Record extracts below:

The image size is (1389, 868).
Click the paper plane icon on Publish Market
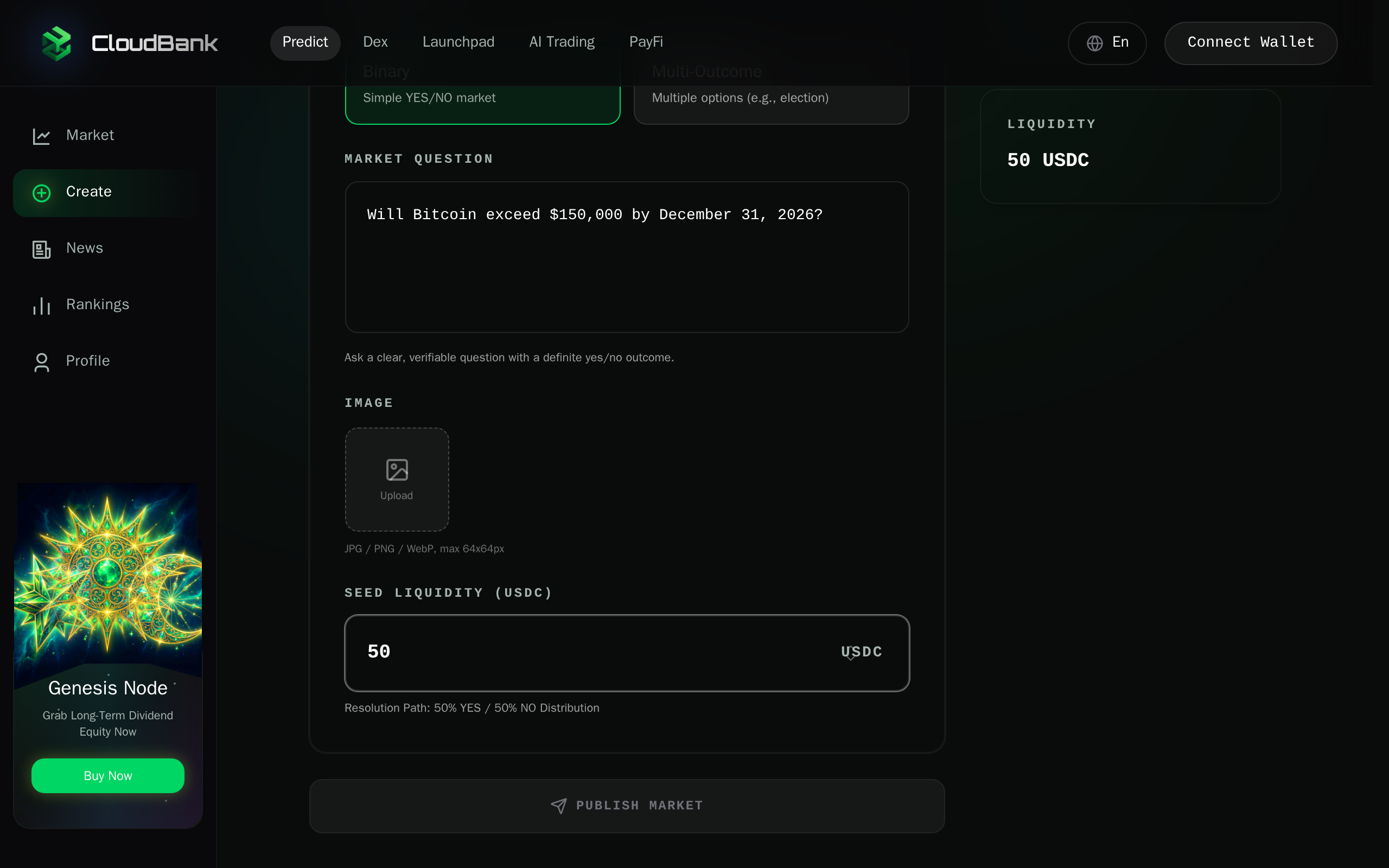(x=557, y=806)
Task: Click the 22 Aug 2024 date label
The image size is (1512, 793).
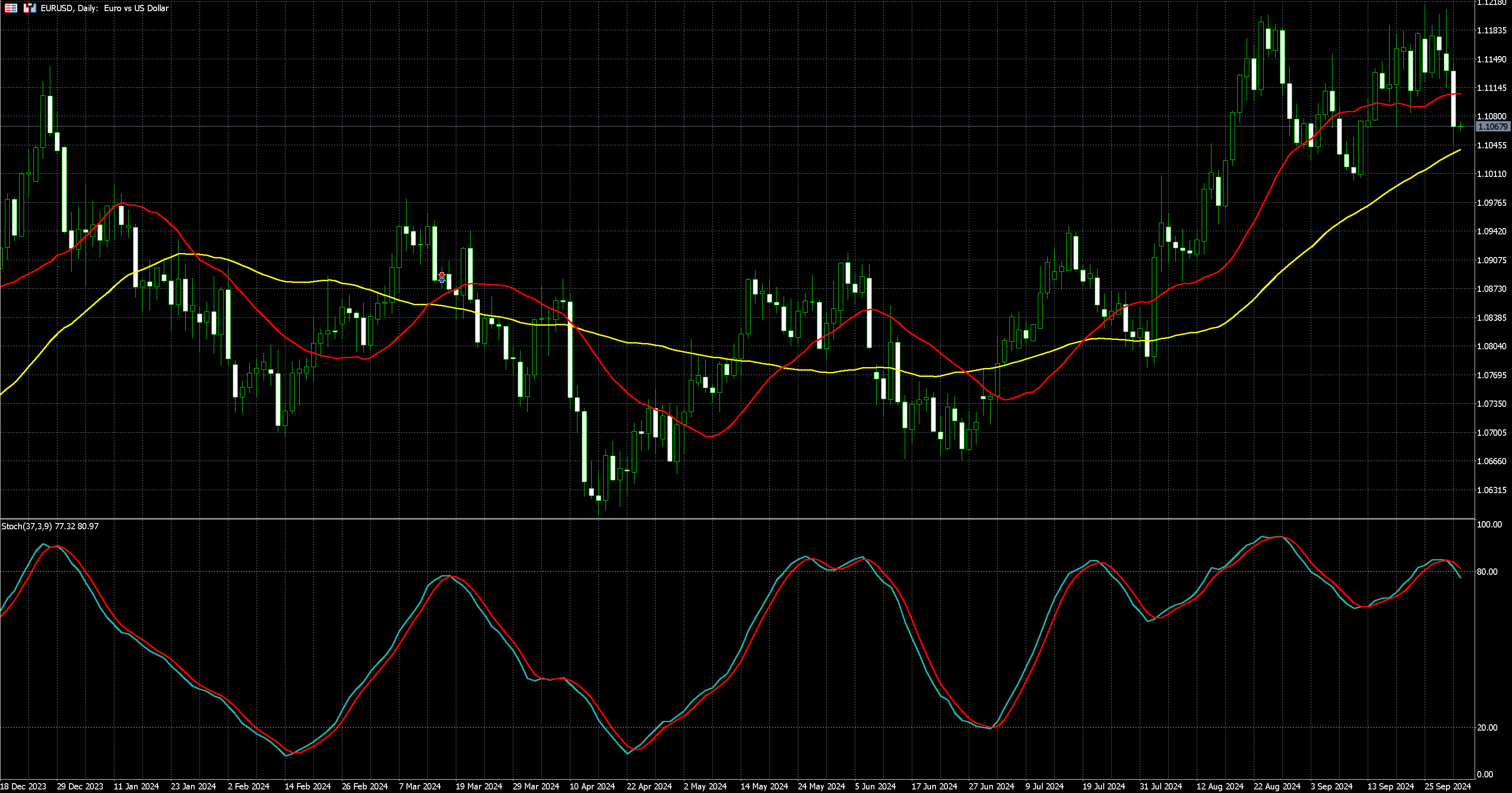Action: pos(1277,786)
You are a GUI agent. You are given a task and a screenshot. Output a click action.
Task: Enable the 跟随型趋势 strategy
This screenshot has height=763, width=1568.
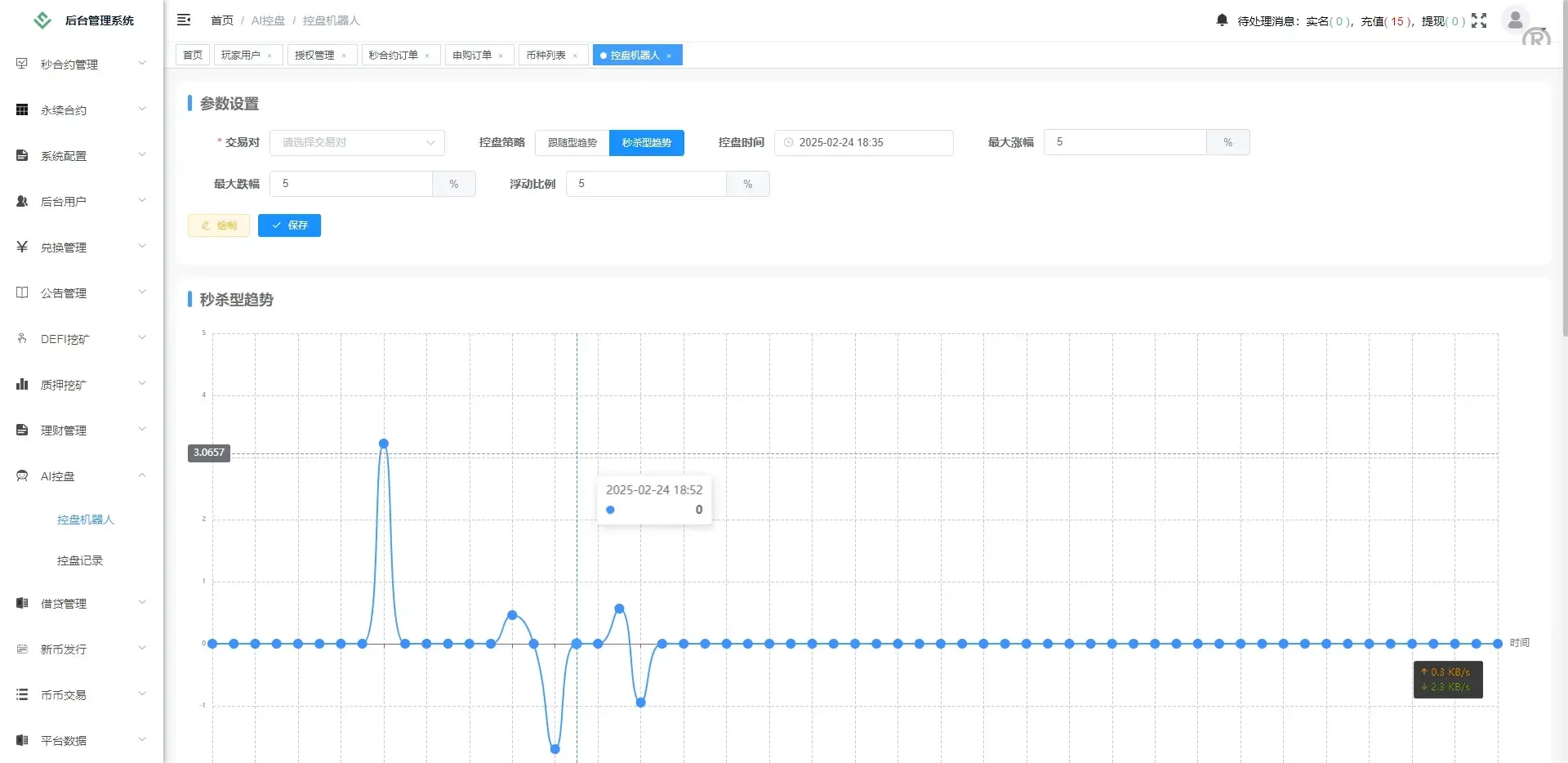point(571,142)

End of Record extracts.
Record extracts below:

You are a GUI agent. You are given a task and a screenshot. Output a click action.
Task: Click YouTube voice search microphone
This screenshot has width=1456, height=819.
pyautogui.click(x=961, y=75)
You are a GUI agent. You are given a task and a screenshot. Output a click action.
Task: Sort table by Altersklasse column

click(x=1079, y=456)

End of Record extracts.
Record extracts below:

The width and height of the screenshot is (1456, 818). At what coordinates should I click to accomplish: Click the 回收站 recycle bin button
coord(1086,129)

End of Record extracts.

Return the lines above from the one with "The image size is (1389, 868)." through the one with "Task: Enable the 跟随型趋势 strategy", verbatim and nothing else. Omit every picture.

# [Solved exercise]
The image size is (1389, 868).
Click the paper plane icon on Publish Market
(x=557, y=806)
Task: Click the 22 Aug 2024 date label
The image size is (1512, 793).
Action: pos(1277,786)
You are a GUI agent. You are given a task and a screenshot. Output a click action.
Task: Enable the 跟随型趋势 strategy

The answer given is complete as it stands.